BY FRAIDY REISS Correspondent


JACKSON — Use it — or risk losing life, limb and loot.

That is the message from the Jackson Police Department, which is putting additional patrols on the community’s streets between May 23 and June 5 to spot and ticket motorists who leave their seatbelts hanging.

“I know that wearing seat belts saves lives,” Jackson police Sgt. Russell Scialpi said.

The additional patrols are part of a nationwide Click It or Ticket campaign. Jackson and 240 other municipalities received a grant from the state Division of Highway Traffic Safety to join the 485 Garden State municipalities participating in the campaign, said Gary Myerovich, the division’s public information officer.

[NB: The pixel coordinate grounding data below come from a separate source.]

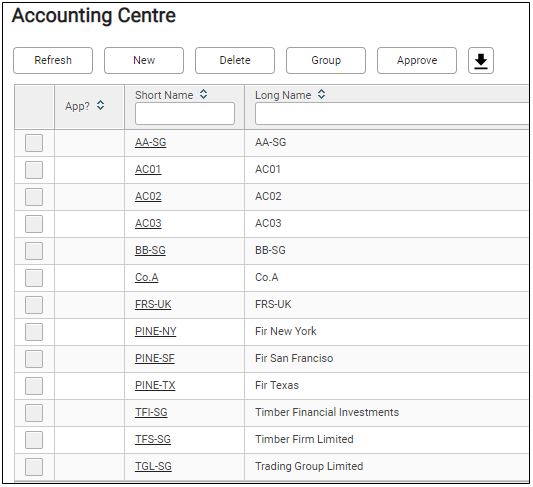Tick the checkbox for AA-SG row
Viewport: 533px width, 487px height.
coord(34,143)
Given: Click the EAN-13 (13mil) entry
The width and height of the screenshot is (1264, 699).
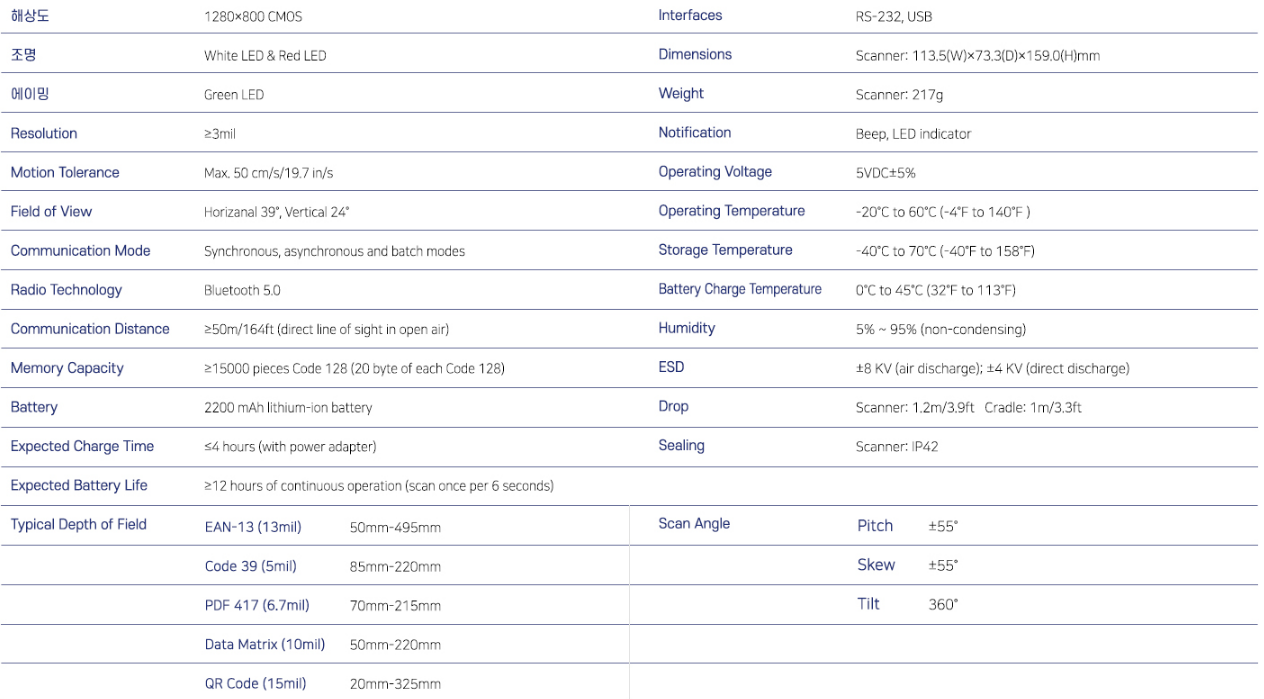Looking at the screenshot, I should pos(253,527).
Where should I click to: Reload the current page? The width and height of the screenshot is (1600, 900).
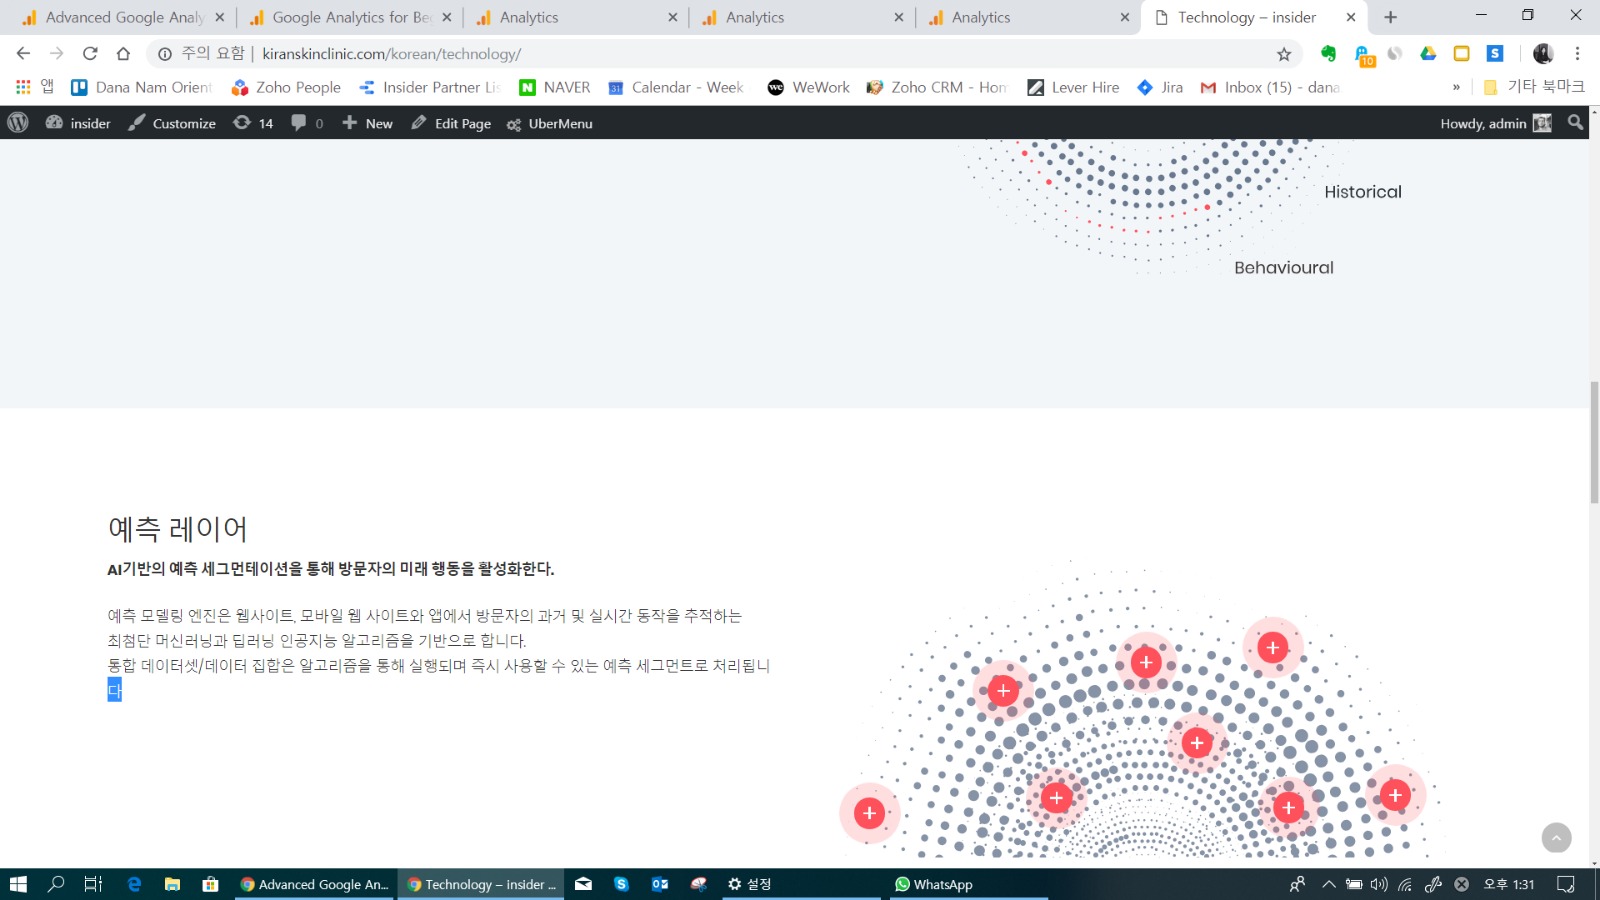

“It’s a lot of eyes looking on the roads,” Myerovich said, adding that the amount motorists must pay for a seatbelt ticket, about $46, is “token” compared to the consequences of not wearing a safety belt.

“If you happen to be involved in a crash, the medical costs are astronomical,” he said. “And it’s such an easy thing to do. Just buckle up.”

The goal of Click It or Ticket goal is to increase New Jersey’s seatbelt use rate to 84 percent. The statewide rate has been rising over the last seven years and now stands at 82 percent, according to Jackson police.

New Jersey law requires all people in the front seat to wear a seatbelt.

More than 42,000 people died in motor vehicle crashes in the United States in 2003, including 747 people in New Jersey, and more than half of the motor vehicle occupants killed were not wearing a seat belt, according to Jackson police.

Motor vehicle crashes are also the leading cause of death for people between the ages 15 and 34 in the United States, Jackson police said.

Jeffrey Runge, administrator of the National Highway Traffic Safety Administration, was quoted in a press release from Jackson police as saying he is “committed to the Click It or Ticket strategy.”

“Tickets are a strong deterrent,” Runge said, “and the results are meaningful: fewer deaths on our roads.”